Secretary of State Mike Pompeo disclaimed any disagreement with White House coronavirus response adviser Dr. Anthony Fauci about whether the virus first emerged from a lab in Wuhan, touting a consensus about the need to scrutinize Chinese government labs.
“There’s no separation,” Pompeo told reporters Wednesday at the State Department. “We’re all trying to figure out the right answer. We’re all trying to get to clarity. There are different levels of certainty assessed at different places. That’s highly appropriate. People stare at data sets and come to different levels of confidence.”
Pompeo has raised the possibility that the virus began with an “accidental release” from a virology lab in Wuhan in recent weeks. In an interview published this week, Fauci emphasized that the virus ultimately began in nature.
“A number of very qualified evolutionary biologists have said that everything about the stepwise evolution over time strongly indicates that it evolved in nature and then jumped species,” he said.
When asked about the possibility that “scientists found the virus outside the lab, brought it back, and then, it escaped,” Fauci sidestepped the hypothesis as irrelevant.
“That means it was in the wild to begin with,” he said. “That’s why I don’t get what they’re talking about [and] why I don’t spend a lot of time going in on this circular argument.”
Army Gen. Mark Milley, the chairman of the Joint Chiefs of Staff, showed more interest in investigating the idea of a lab leak, though he was less assertive than Pompeo about the possibility.
“Did it come out of the virology lab in Wuhan? Did it occur in the — in the wet market there in Wuhan? Did it occur somewhere else? And the answer to that is we don’t know,” Milley told reporters Tuesday. “It would help a great deal if the Chinese government would open up and allow inspectors and investigators to go there in full transparency so that the world can know the actual, original source of this so that we can apply the lessons learned and prevent outbreaks in the future.”
Pompeo alluded to that comment about an investigation when brushing off questions about whether he is out of step with Milley and Fauci about the likely origins of the virus.
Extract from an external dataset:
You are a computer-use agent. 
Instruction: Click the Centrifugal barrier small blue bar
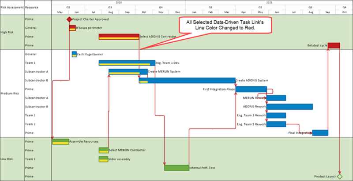click(x=74, y=54)
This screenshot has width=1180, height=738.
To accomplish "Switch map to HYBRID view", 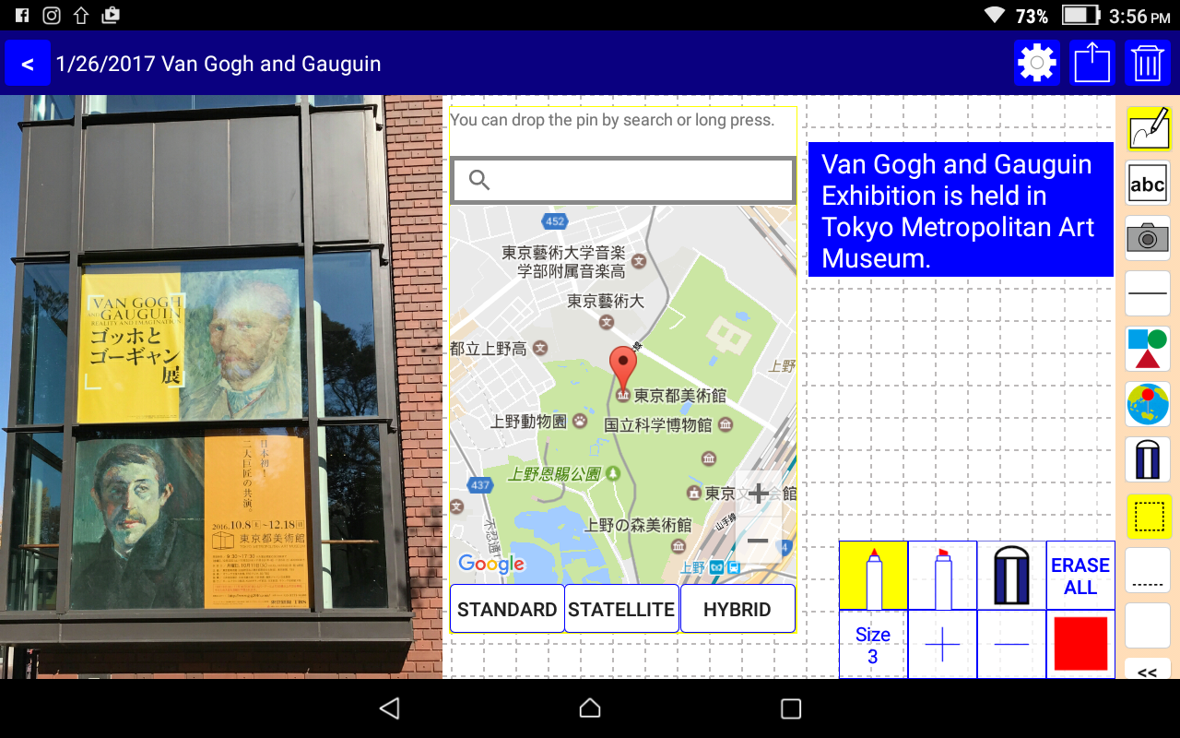I will 738,609.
“Let me just put this to bed: Your effort to try to find, to spend your whole life, to drive a little wedge between senior American officials, it’s just false,” he said. “The reality is this came from Wuhan. Every one of us stares at the situation and says, ‘Who can provide the answer to precisely where patient zero is from, where this actually came from?’ We all know who can unlock the keys to that.”